Months = ["Month 1", "Month 2", "Month 3", "Month 4"]

ShoesNeeded = dict(zip(Months, [3000, 5000, 2000, 1000]))


prob = LpProblem("ProductionPlanning", LpMinimize)

hire = LpVariable.dicts("hire", Months, 0, None, LpInteger)
fire = LpVariable.dicts("fire", Months, 0, None, LpInteger)

avail_workers = {Months[0] : init_workers + hire[Months[0]] - fire[Months[0]]}

for m in range(1,4):
  avail_workers[Months[m]] = avail_workers[Months[m-1]] + hire[Months[m]] - fire[Months[m]]

reg_hours = {m: avail_workers[m] * reg_work_hours for m in Months}
max_ot_avail = {m: avail_workers[m] * max_ot_hours for m in Months}

ot_used = LpVariable.dicts("ot_used", Months, 0, None, LpInteger)

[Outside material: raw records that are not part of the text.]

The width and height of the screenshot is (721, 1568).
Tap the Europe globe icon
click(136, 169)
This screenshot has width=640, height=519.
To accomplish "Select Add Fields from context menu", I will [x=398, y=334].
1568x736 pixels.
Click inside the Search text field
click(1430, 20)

total_labor_hours = {m: reg_hours[m] + ot_used[m] for m in Months}

prod_capacity = {m: total_labor_hours[m] / labor_hours_per_shoe for m in Months}

shoes_produced = LpVariable.dicts("Shoes_produced", Months, 0, None, LpInteger)

invent_ending = {Months[0] : init_inventory + shoes_produced[Months[0]] - ShoesNeeded[Months[0]]}

for m in range(1,4):
  invent_ending[Months[m]] = invent_ending[Months[m-1]] + shoes_produced[Months[m]] - ShoesNeeded[Months[m]]

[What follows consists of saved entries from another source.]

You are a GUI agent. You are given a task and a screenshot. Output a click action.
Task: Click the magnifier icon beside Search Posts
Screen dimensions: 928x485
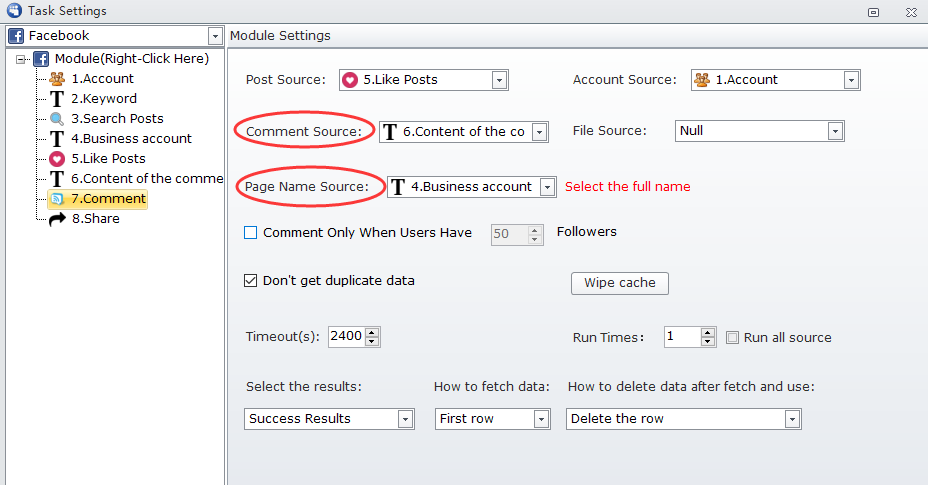(57, 119)
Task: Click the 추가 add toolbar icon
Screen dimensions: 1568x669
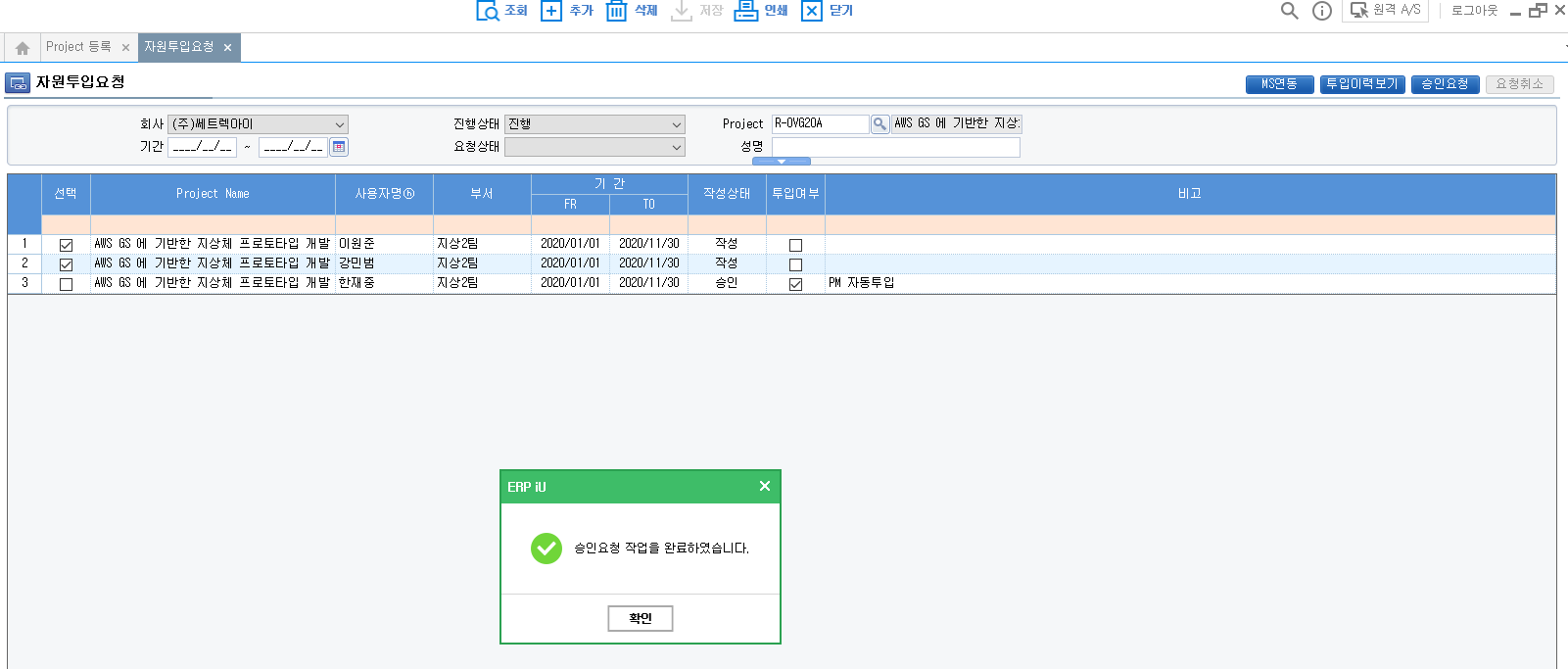Action: coord(551,11)
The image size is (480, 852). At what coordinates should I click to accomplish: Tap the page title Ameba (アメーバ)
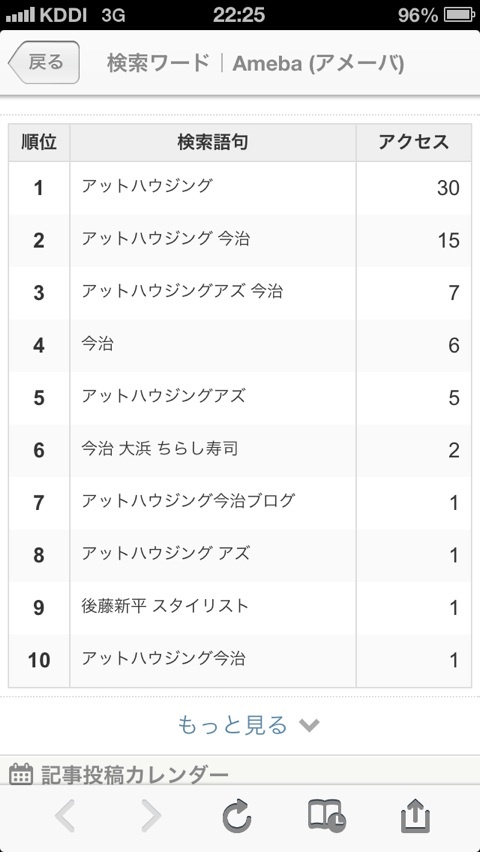coord(318,64)
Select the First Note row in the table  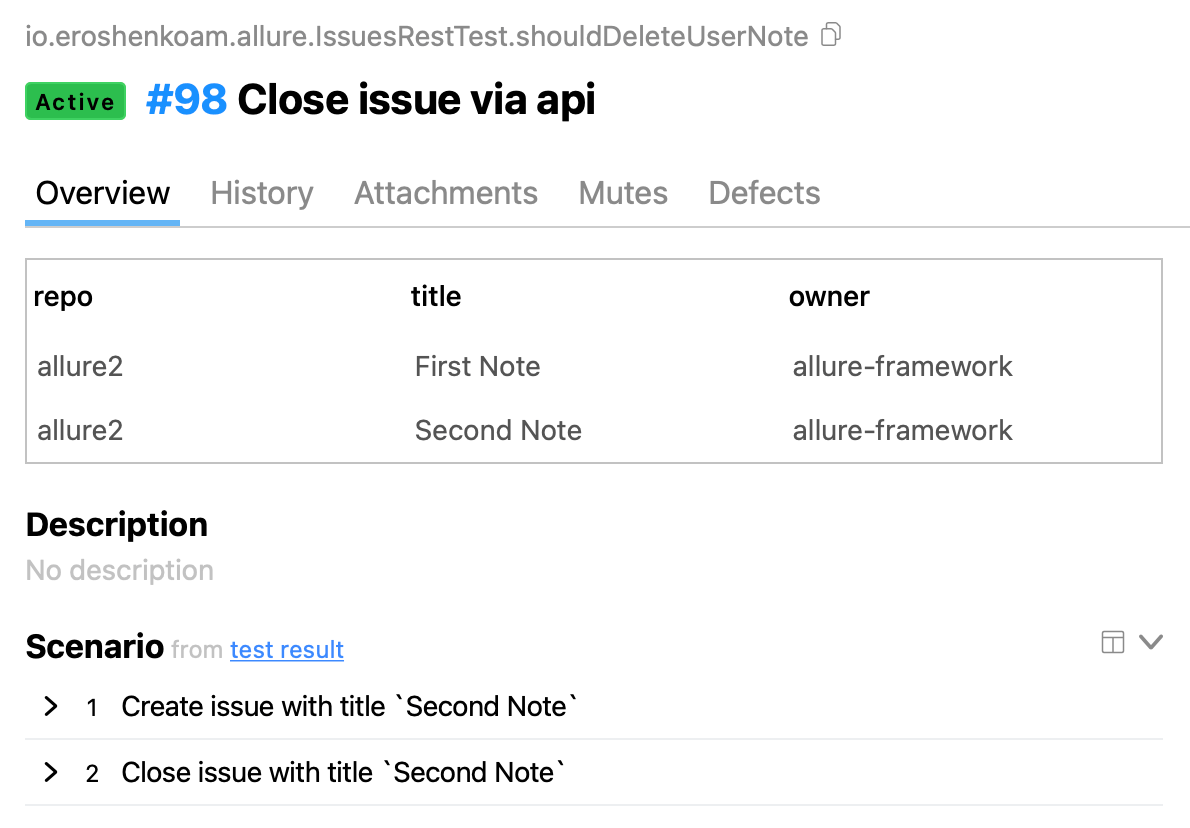coord(477,366)
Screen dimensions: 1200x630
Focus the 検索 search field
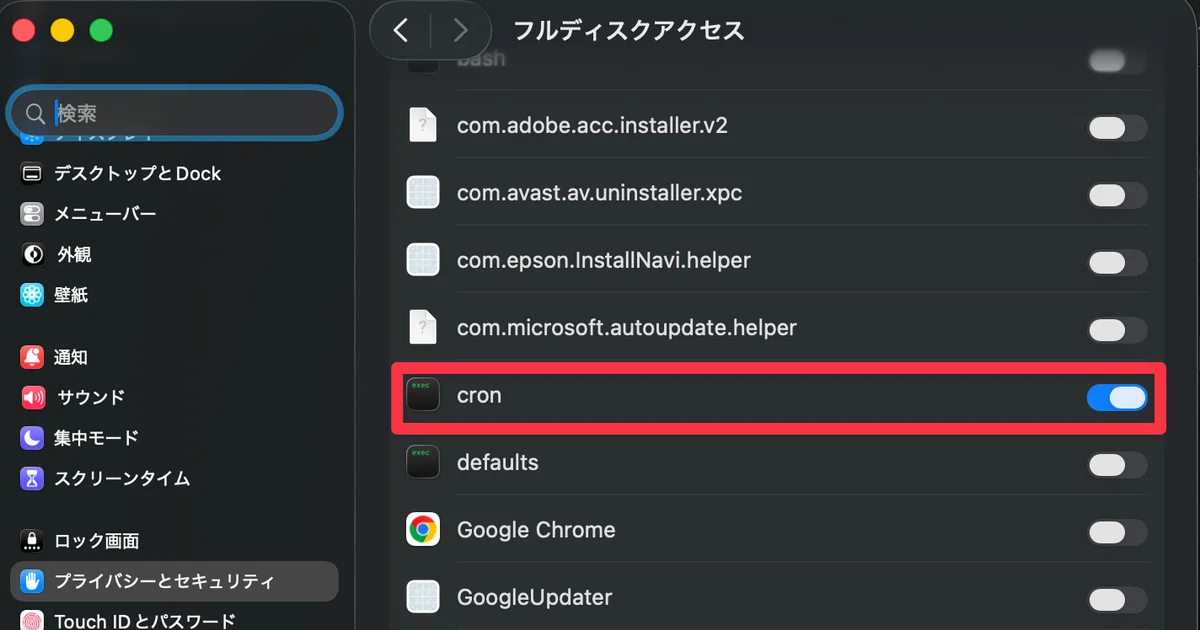click(x=176, y=112)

prob += lpSum(hire[m] * cost_hiring +
              fire[m] * cost_firing + 
              avail_workers[m] * monthly_wage +
              ot_used[m] * ot_wage_rate + 
              shoes_produced[m] * mat_cost_per_shoe +
              invent_ending[m] * hold_cost_per_month for m in Months), "Total Cost"

for m in Months:
  prob += ot_used[m] <= max_ot_avail[m], f"Max OT for {m}"
  prob += shoes_produced[m] <= prod_capacity[m], f"Production capacity for {m}"
  prob += invent_ending[m] >= ShoesNeeded[m], f"Minimum quantity needed for {m}"

prob.solve()

for v in prob.variables():
    print(v.name, "=", v.varValue)

print("Total Cost = ", value(prob.objective))

Answer 1

How do you define the "right" answer?

If the objective function value is computed correctly and reaches minimum value, then it is possible that the optimal solution is not unique, and that the solver you have used with pulp (CBC) simply found another optimal solution. There is no reason to say it is not "the right answer", as long as the minimal value is reached and that all constraints are satisfied.

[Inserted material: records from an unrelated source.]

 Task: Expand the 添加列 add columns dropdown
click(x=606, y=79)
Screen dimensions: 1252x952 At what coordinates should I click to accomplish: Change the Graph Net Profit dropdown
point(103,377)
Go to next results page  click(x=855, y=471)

If you wish to have a different optimal value, you can add no good cuts for integer variables to exclude the current solution.

You could also add some additional constraints to enforce part of the solution you found in Excel, and check if that guides the solver in pulp (CBC) to the same solution.

Answer 2

Avail_workers seems to be an array of variable, indexed by month. It's like a derived decision variable as it depends upon two other decision variables- hire and fire
Add a constraint with $ availworker_m$ being a variable (no need to declare it integer)
Add this constraint
$ availWorker_m = availWorker_{m-1}+hire_m-fire_m \ \ \forall m \in$ Months[1:]
Also, as already there the initial month[0]:
$ availworker_0 = initWorker+hire_0$

Modify the below constraints
$shoesproduced_m\times labourHoursPerShoe \le availWorker_m\times regWorkHours +otUsed_m$